→ WHAT YOU WILL DO
1 > In the charity bake-off piece, render this sentence in Spanish: "The second group however, really should know better."
2 > What does the charity bake-off piece say the recession was mainly due to?
3 > Proceed with the charity bake-off piece, picking up right after its last sentence.

→ EXCERPTED TEXT
Events
Charity Bake Off - Brought to you by James Wormald -
Charity? Not an incredibly capitalist concept is it? In a world becoming increasingly out for itself, what part does charity play? For the last few years the tabloid journalists have not subsided in banging on about ‘The biggest recession of 100 years!’. Thankfully like an idiot’s impersonation of a ghost (shaking hands out and cooing “oooooooooooo” in a wavy voice), they haven’t managed to put the willies up anyone as they intended. Ironic, that in order to sell newspapers, their strategy was to cause widespread panic by claiming people weren’t buying and you shouldn’t be either.
Now, obviously I can’t claim the recession was all down to tabloid newspapers (or all newspapers for that matter). It was mainly due to more idiotic people borrowing money they couldn’t afford to pay back because of the ‘got to have it now’ culture we blindly bathe in. That, as well as the arguably more idiotic decisions to give these people money they couldn’t afford to pay back. The first group are a simple people, tricked by an amalgamation of media into craving a life they don’t need, and don’t strictly want. The second group however, really should know better. Why did they not know what would happen. It’s like enticing a 7-foot hairy beast into a bear trap, forgetting to step out of the trap first.

→ DATASET EXTRACT
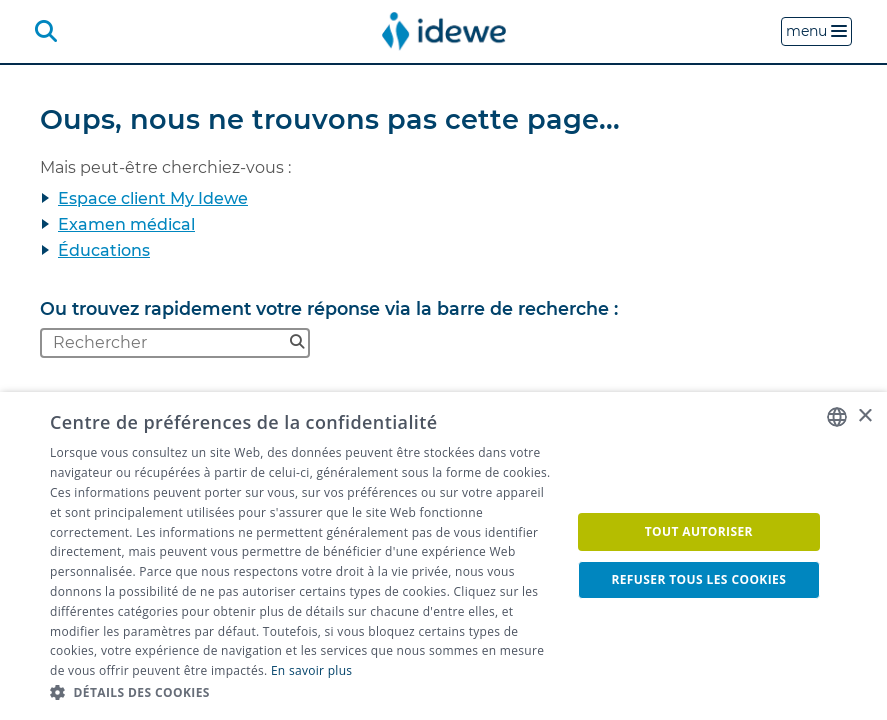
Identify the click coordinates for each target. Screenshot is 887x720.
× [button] (864, 416)
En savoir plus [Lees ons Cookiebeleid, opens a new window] (311, 670)
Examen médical (126, 224)
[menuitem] (444, 30)
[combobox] (837, 417)
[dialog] (443, 556)
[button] (302, 693)
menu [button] (816, 31)
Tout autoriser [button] (699, 531)
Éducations (104, 250)
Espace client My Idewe (153, 198)
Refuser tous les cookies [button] (698, 579)
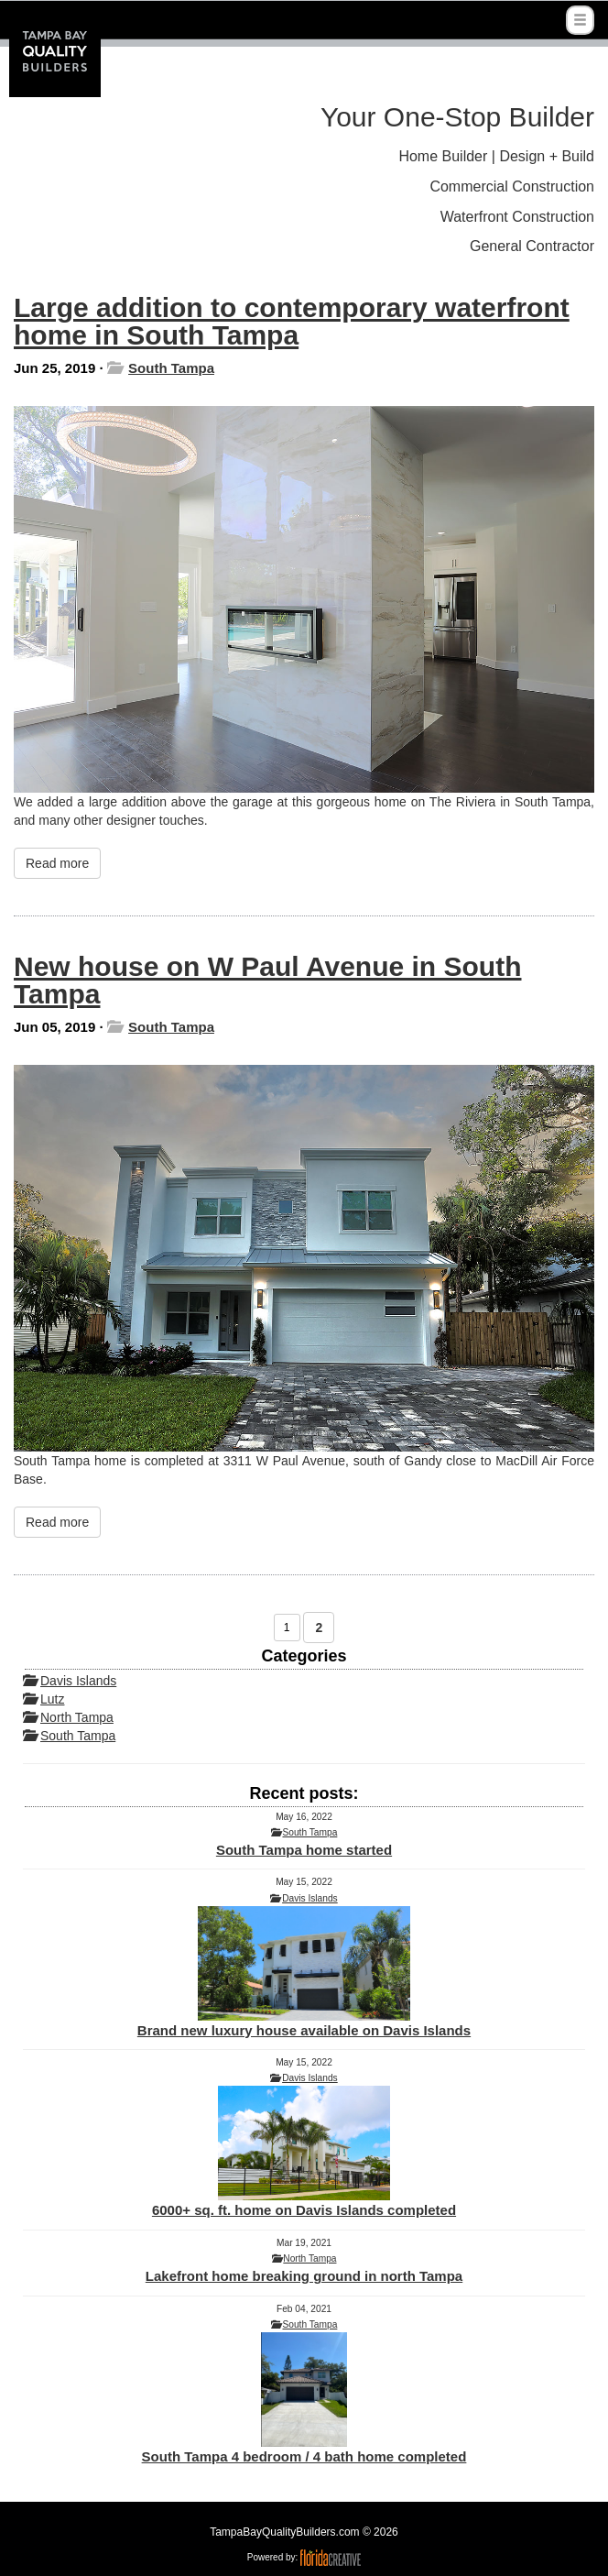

→ ANSWERS GIVEN
1 > Sin embargo, el segundo grupo realmente debería tener más juicio.

2 > People borrowing money they couldn't afford to pay back because of the "got to have it now" culture.

3 >
You’d assume that the charities would be the first to feel the strain in recession. Perhaps the assumption is correct, perhaps not. But if you’re putting your bank statement on a New Year Detox diet, needing to shave anything from a couple, to thousands of pounds (sterling) from the monthly thriller, what’s the first thing to go? Shoes? Massages? Cocaine? Booze? Or however much you commonly give to any kind of charity? Money constantly packing its bags without warning, and leaving you with no forwarding address, no phone call. Not even a rushed letter on the back of a FINAL REPAYMENT envelope.
The world seems to have an ever increasingly twisted view of itself as there must now be some new natural disaster for everyone to get upset and ‘We must help all we can’ pent up about every couple of months. The latest subject on the collective tongue of any bog-standard London wine bar, is Haiti. There’s always some kind of disaster fund to give to these days. We may be in recession, but you’ve got to do your bit eh? Who would you be if you didn’t? Exactly. That’s why we give to charity! It’s all a weak attempt to conceal and forget about who we all really are. Cheap, tight fisted, penny pinching, mean old bastards. So we give, we donate, we pledge, and we contribute. Contribute without a moment’s thought. For that moment would cause enough self-hatred to send us spiralling into an orgy of shame.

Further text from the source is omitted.